A senior staffer for a Democratic congressman who has accepted J Street’s endorsement said that Soros’ support for J Street would not have been “a major factor” in deciding whether to accept the organization’s endorsement.
“People have to know first who George Soros is and, second, why it would be bad for a pro-Israel group — in some circles — to be associated with him,” the staffer said. “There are a lot of people like that in the Jewish ‘macherocracy’ — but not in our district.”
In addition to his 1995 statement about wanting to avoid being part of ”pro-Israel activity,” Soros said in 2003 that U.S., Israeli and Jewish policies “contribute” to manifestations of anti-Semitism. Jewish organizational leaders accused him of “blaming the victim.”
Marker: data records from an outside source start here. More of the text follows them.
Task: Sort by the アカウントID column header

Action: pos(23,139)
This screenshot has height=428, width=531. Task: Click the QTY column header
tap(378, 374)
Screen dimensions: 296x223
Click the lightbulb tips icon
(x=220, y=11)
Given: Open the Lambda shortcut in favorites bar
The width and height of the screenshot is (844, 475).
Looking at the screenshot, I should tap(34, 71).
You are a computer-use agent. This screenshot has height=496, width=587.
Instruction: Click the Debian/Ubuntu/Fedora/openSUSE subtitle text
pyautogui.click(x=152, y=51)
Then, in a 2007 article for the New York Review of Books, Soros noted what he said was the organized Jewish community’s tendency to lump critics of Israel with anti-Semites.
“Anybody who dares to dissent may be subjected to a campaign of personal vilification,” he wrote. “I speak from personal experience.”
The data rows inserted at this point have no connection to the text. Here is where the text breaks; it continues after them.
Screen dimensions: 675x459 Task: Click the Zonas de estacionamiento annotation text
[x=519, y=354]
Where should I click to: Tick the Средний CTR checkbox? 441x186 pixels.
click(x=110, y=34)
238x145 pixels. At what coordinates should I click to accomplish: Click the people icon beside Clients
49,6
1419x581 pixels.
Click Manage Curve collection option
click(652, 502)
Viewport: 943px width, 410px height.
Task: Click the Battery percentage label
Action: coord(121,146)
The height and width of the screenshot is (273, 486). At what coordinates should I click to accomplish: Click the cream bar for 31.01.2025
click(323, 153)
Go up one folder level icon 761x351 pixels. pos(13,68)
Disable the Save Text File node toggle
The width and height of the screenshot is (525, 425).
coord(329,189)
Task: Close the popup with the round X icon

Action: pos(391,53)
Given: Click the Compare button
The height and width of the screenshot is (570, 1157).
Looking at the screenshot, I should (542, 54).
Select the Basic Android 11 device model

In the same article, which argued for mitigating the influence of the AIPAC — a key rationale for J Street’s establishment — he wrote that “I am not a Zionist, nor am I am a practicing Jew, but I have a great deal of sympathy for my fellow Jews and a deep concern for the survival of Israel.”
He concluded: “I should like to emphasize that I do not subscribe to the myths propagated by enemies of Israel and I am not blaming Jews for anti-Semitism. Anti-Semitism predates the birth of Israel. Neither Israel’s policies nor the critics of those policies should be held responsible for anti-Semitism. At the same time, I do believe that attitudes toward Israel are influenced by Israel’s policies, and attitudes toward the Jewish community are influenced by the pro-Israel lobby’s success in suppressing divergent views.”
Rabbi Steve Gutow, who directs the Jewish Council for Public Affairs, an umbrella body for Jewish public policy groups has defended J Street on many occasions. He noted that many local community relations councils have praised J Street for helping to suck the wind out of anti-Israel divestment efforts by presenting a credible left-wing, pro-Israel alternative.
The potential loss of that voice is worrisome, Gutow said. “I am not happy that the Soros money was not explicitly admitted to all along by J Street,” he said.